Почти непроизвольно Дороти начала молиться, «Прошу тебя, Господи, не дай Каргиллу отправить этот счёт сегодня снова!» Однако в следующий момент она решила, что эта молитва искусительная и богохульная, и попросила за нее прощения. В надежде выбросить этот счёт из головы она надела халат и побежала вниз на кухню.

Очаг, как обычно, потух. Дороти переложила его, запачкав руки угольной пылью, заново сбрызнула керосином и, пока закипал чайник, беспокойно заходила по кухне.

Отец требовал, чтобы вода для бритья была готова в четверть седьмого. Уже через семь минут Дороти принесла воду наверх и постучала в отцовскую дверь.

– Входи, входи! – раздался глухой раздраженный голос.

Наглухо занавешенная шторами комната была душной, с застоявшимся мужским запахом. Свеча на тумбочке у кровати зажжена, и Пастор, лежа на боку, смотрел на золотые часы, только что вытащенные из-под подушки. Волосы у него были белые и густые как чертополох. Одним ярким чёрным глазом он раздраженно взглянул через плечо на Дороти.

– Доброе утро, папа.

– Чего мне действительно хотелось бы, Дороти, – неразборчиво заговорил пастор (голос его всегда звучал по-старчески глухо, пока он не надел вставные зубы) – так это, чтобы ты приложила какое-то усилие, и вытаскивала по утрам Эллен из кровати. Или уж сама становись пунктуальней.

– Простите, отец. Огонь на кухне уже разожжен.

– Очень хорошо. Поставь воду на тумбочку. Поставь же её и раздвинь шторы!

Было уже светло, но утро выдалось серым и облачным. Дороти поспешила в свою комнату, где оделась с быстротой молнии; она считала необходимым проделывать это по утрам шесть раз из семи. В её комнате было лишь крошечное квадратное зеркальце, но и им Дороти не воспользовалась. Она лишь повесила на шею золотой крест – простой золотой крест, без распятия, пожалуйста! – закрутила волосы в узел на затылке, воткнула в него несколько шпилек, довольно хаотично, и натянула на себя одежду: серый свитер, вытершуюся твидовую куртку и юбку, чулки, не очень-то подходившие к куртке и юбке, и сильно изношенные коричневые туфли. Все это заняло около трех минут. Перед церковью нужно было ещё убраться в столовой и в отцовском кабинете, не говоря уж о молитвах, которые необходимо произнести перед Святым Причастием, – а это занимало у нее не менее двадцати минут.

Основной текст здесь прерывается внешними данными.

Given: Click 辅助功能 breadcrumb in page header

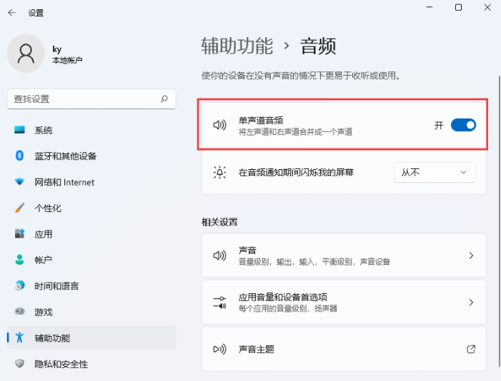Looking at the screenshot, I should pos(237,47).
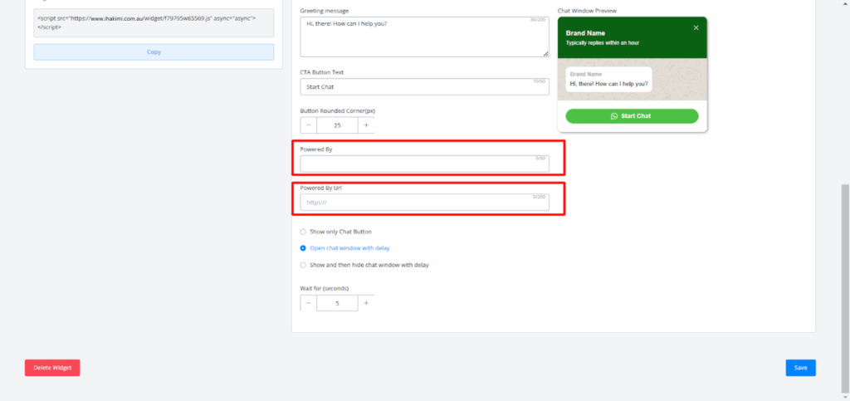Image resolution: width=850 pixels, height=401 pixels.
Task: Click into the Powered By input field
Action: [x=423, y=164]
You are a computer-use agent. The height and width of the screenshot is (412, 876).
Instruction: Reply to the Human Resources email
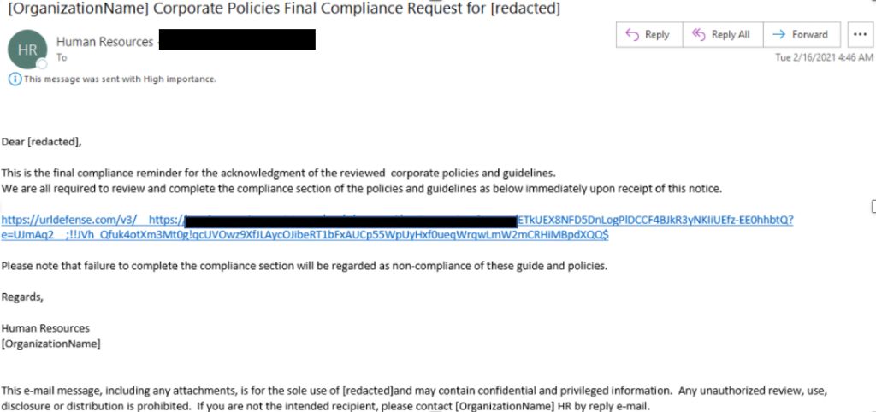[648, 34]
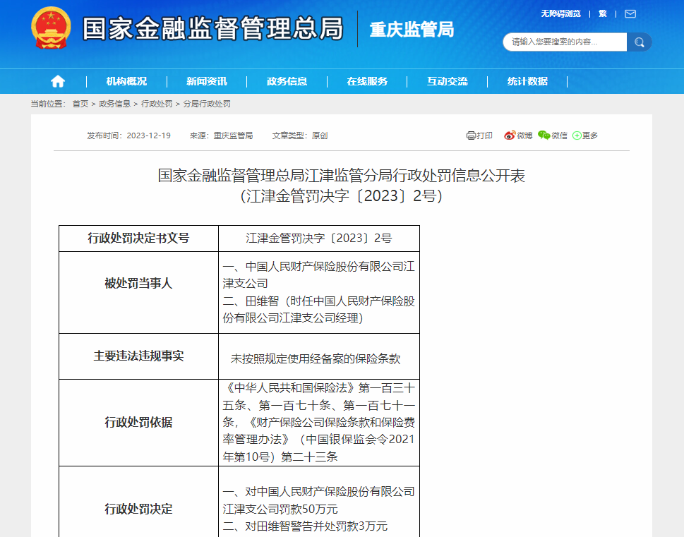Click the home icon in the navigation bar
684x537 pixels.
pos(58,80)
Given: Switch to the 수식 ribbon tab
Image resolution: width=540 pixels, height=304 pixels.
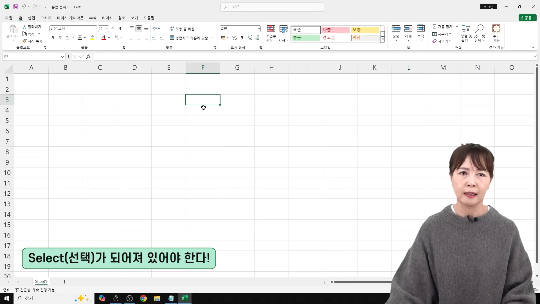Looking at the screenshot, I should (x=93, y=18).
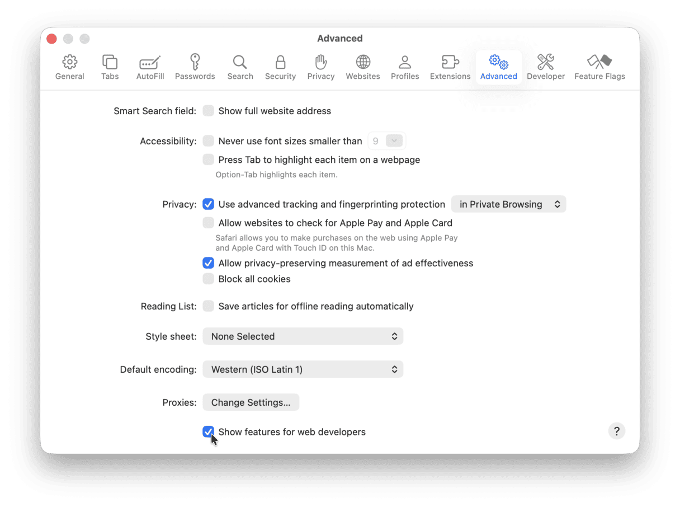This screenshot has width=680, height=507.
Task: Open the AutoFill settings pane
Action: 149,67
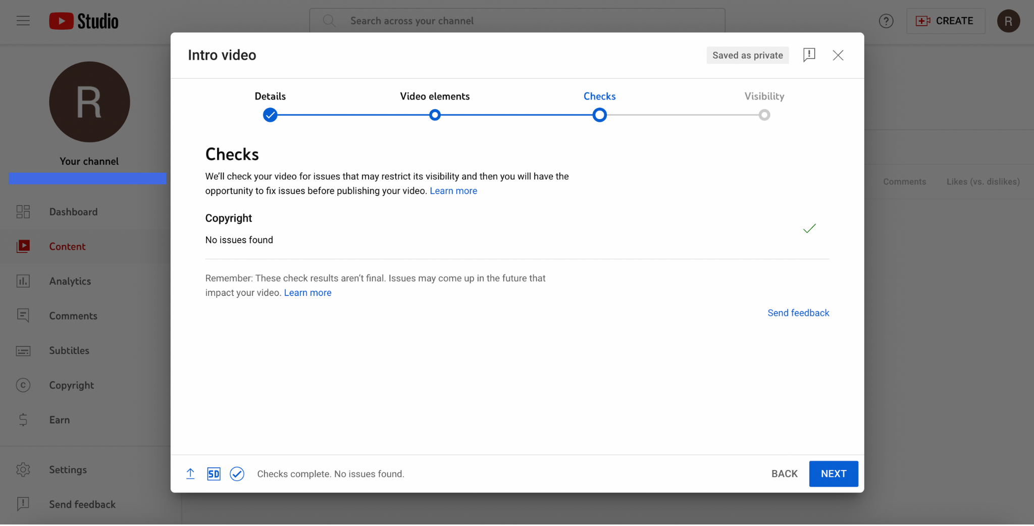Image resolution: width=1034 pixels, height=526 pixels.
Task: Close the Intro video dialog
Action: (838, 56)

Когда Дороти выкатила велосипед через главные ворота, утренняя облачность не рассеялась и трава была влажной от обильной росы. Сквозь окружавший пригорок туман, как тяжелый свинцовый сфинкс, смутно вырисовывалась Церковь Св. Этельстана.[3] Ее единственный колокол гудел похоронным звоном – бу-ум, бу-ум, бу-ум! Сейчас активно использовался только один из колоколов, остальные семь ещё раньше были сняты со своих мест и уже три года как молчаливо лежали, продавливая своим весом пол колокольни. Из тумана в низине неподалеку доносилось оскорбляющее слух бренчание колокола Римско-католической церкви – отвратительной дешевой жестянки, которую Пастор церкви Св. Этельстана имел обыкновение сравнивать с возвещающим о трапезе колокольчиком.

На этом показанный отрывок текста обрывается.